In this case, a cyclist (the light blue box) got a late start across the intersection and narrowly avoided getting hit by a car making a left turn (the purple box entering the intersection) who didn’t see him and had started to move when the light turned green. Our car predicted the cyclist’s behavior (the red path) and did not start moving until the cyclist was safely across the intersection.

Turns can be trouble. We see people turning onto, and then driving on, the wrong side of the road a lot — particularly at night, it’s common for people to overshoot or undershoot the median.

In this image you can see not one, but two cars (the two purple boxes on the left of the green path are the cars you can see in the photo) coming toward us on the wrong side of the median; this happened at night on one of Mountain View’s busiest boulevards.

Other times, drivers do very silly things when they realize they’re about to miss their turn.

A car (the purple box touching the green rectangles with an exclamation mark over it) decided to make a right turn from the lane to our left, cutting sharply across our path. The green rectangles, which we call a “fence,” indicate our car is going to slow down to avoid the car making this crazy turn.

And other times, cars seem to behave as if we’re not there. In the image below, a car in the leftmost turn lane (the purple box with a red fence through it) took the turn wide and cut off our car. In this case, the red fence indicates our car is stopping and avoiding the other vehicle.

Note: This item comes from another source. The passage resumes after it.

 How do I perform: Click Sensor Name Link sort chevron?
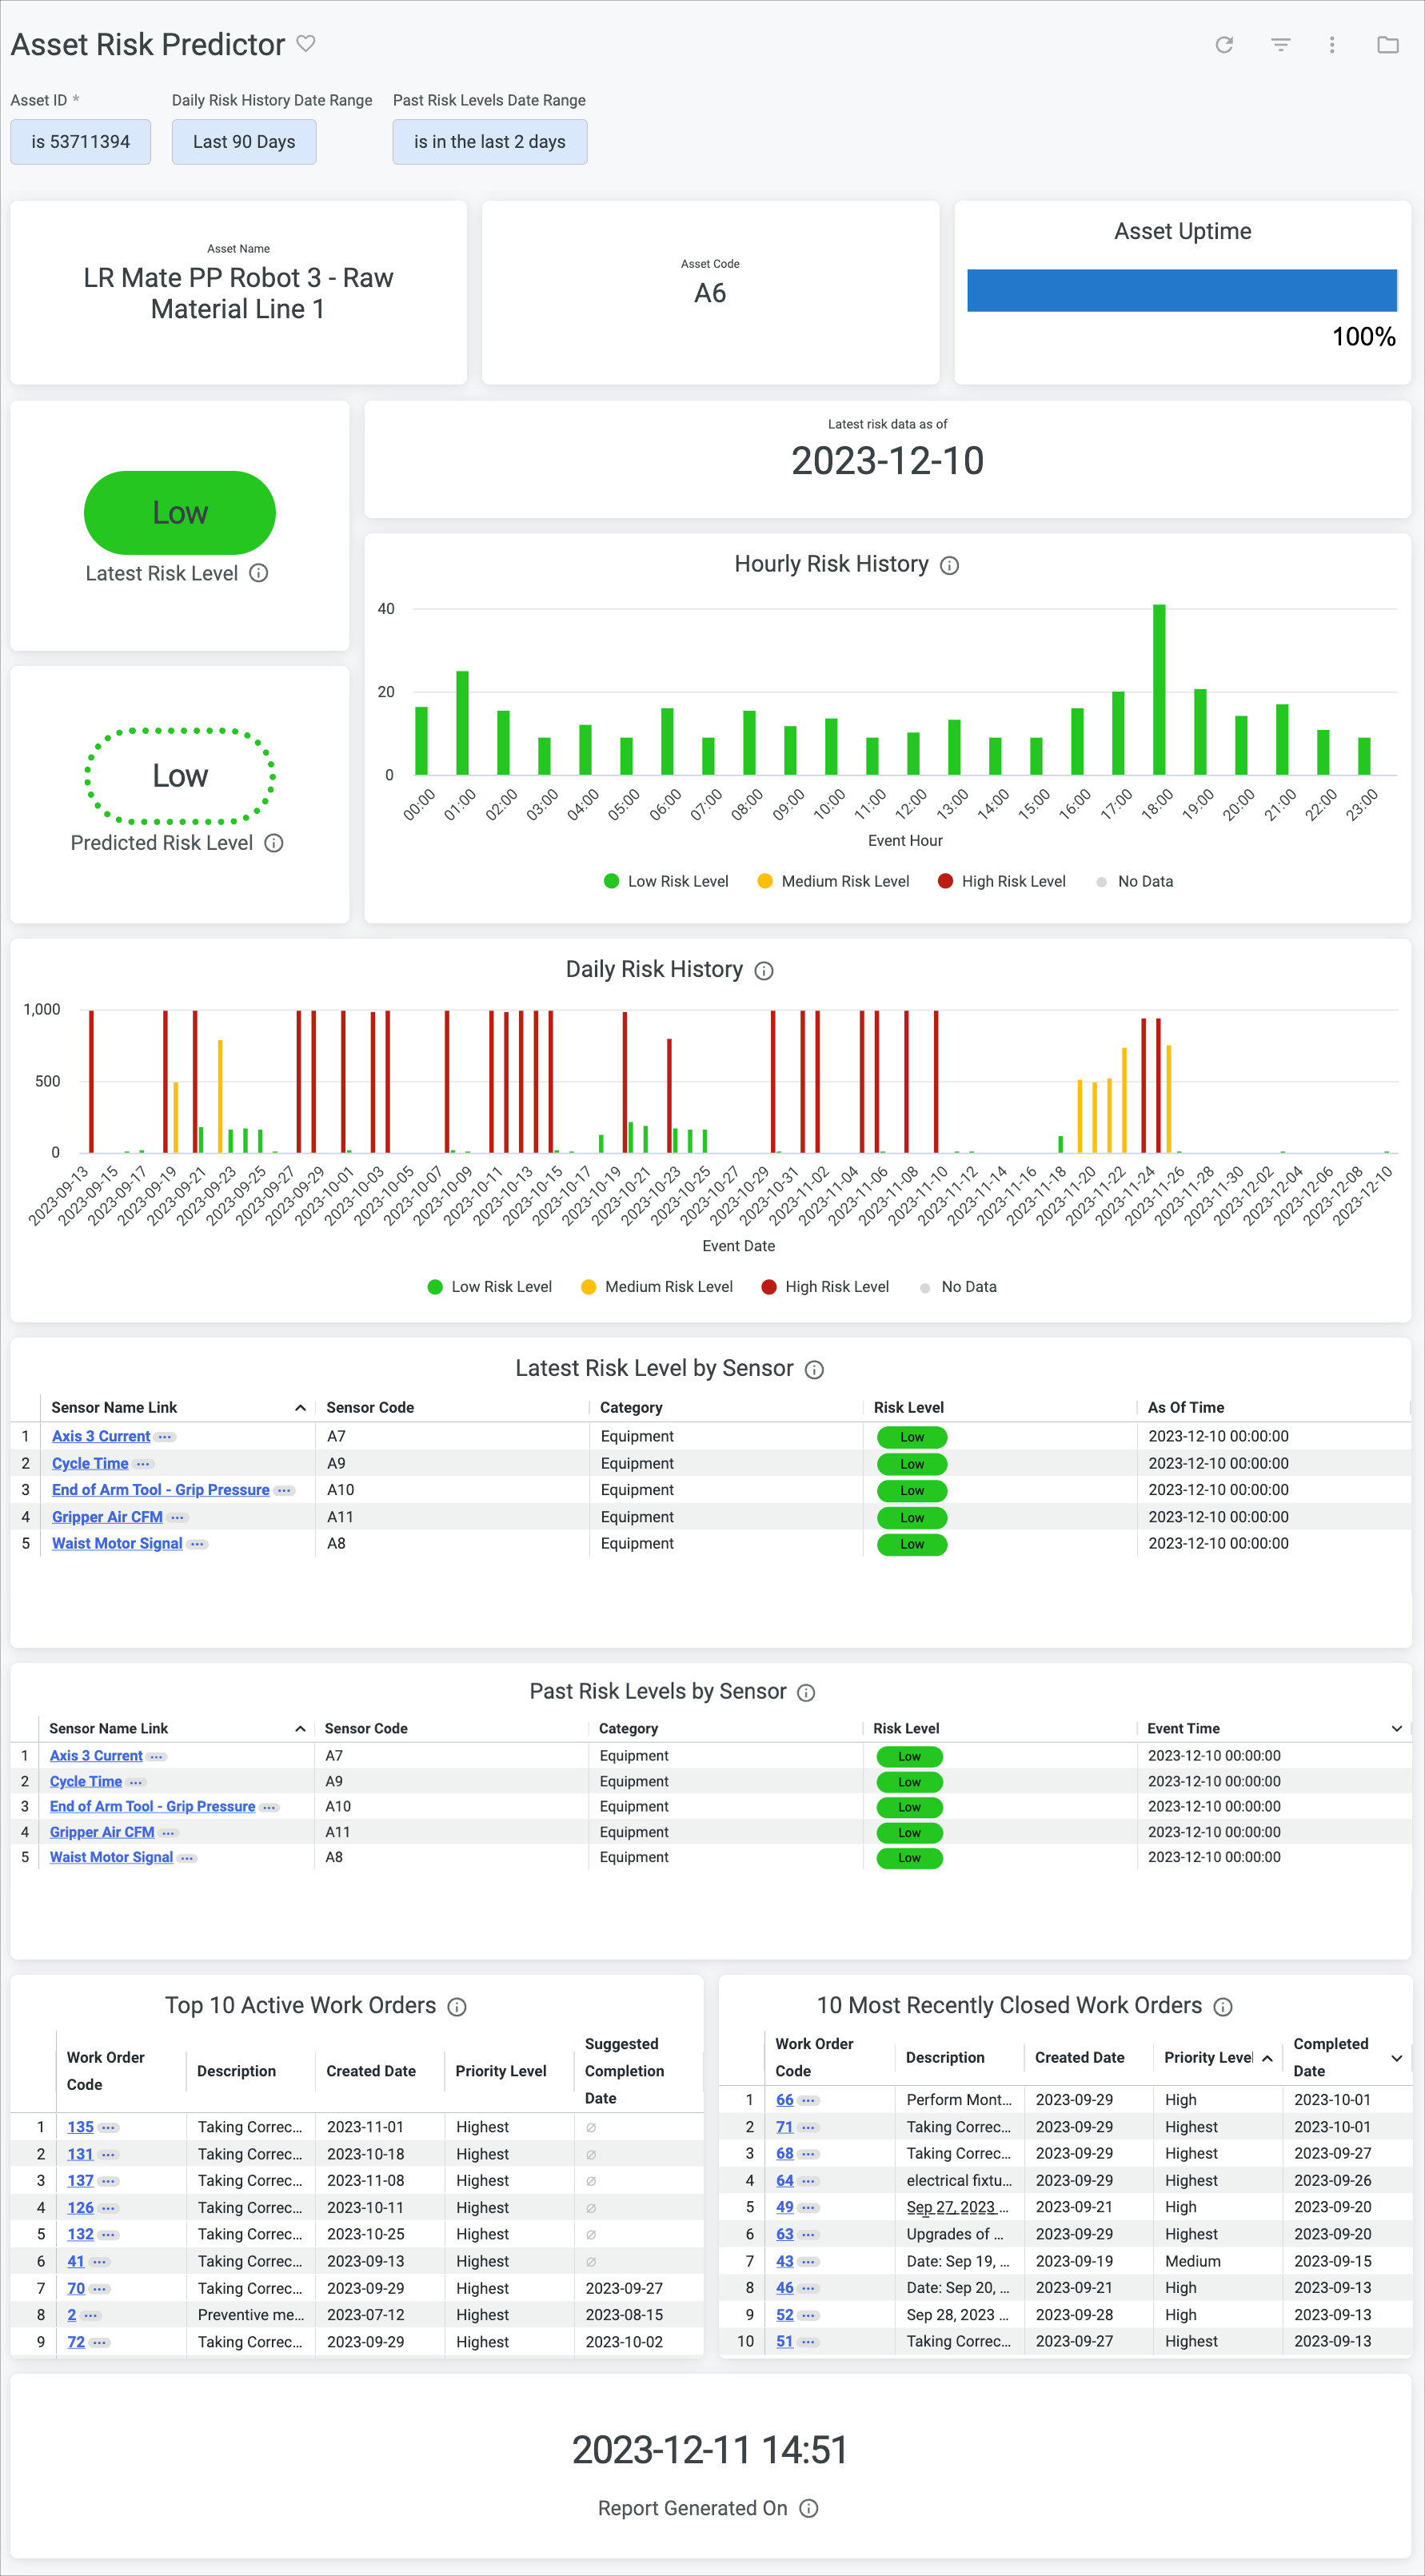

These experiences (and countless others) have only reinforced for us the challenges we all face on our roads today. We’ll continue to drive thousands of miles so we can all better understand the all too common incidents that cause many of us to dislike day to day driving — and we’ll continue to work hard on developing a self-driving car that can shoulder this burden for us.

Chris Urmson is director of Google’s self-driving car program.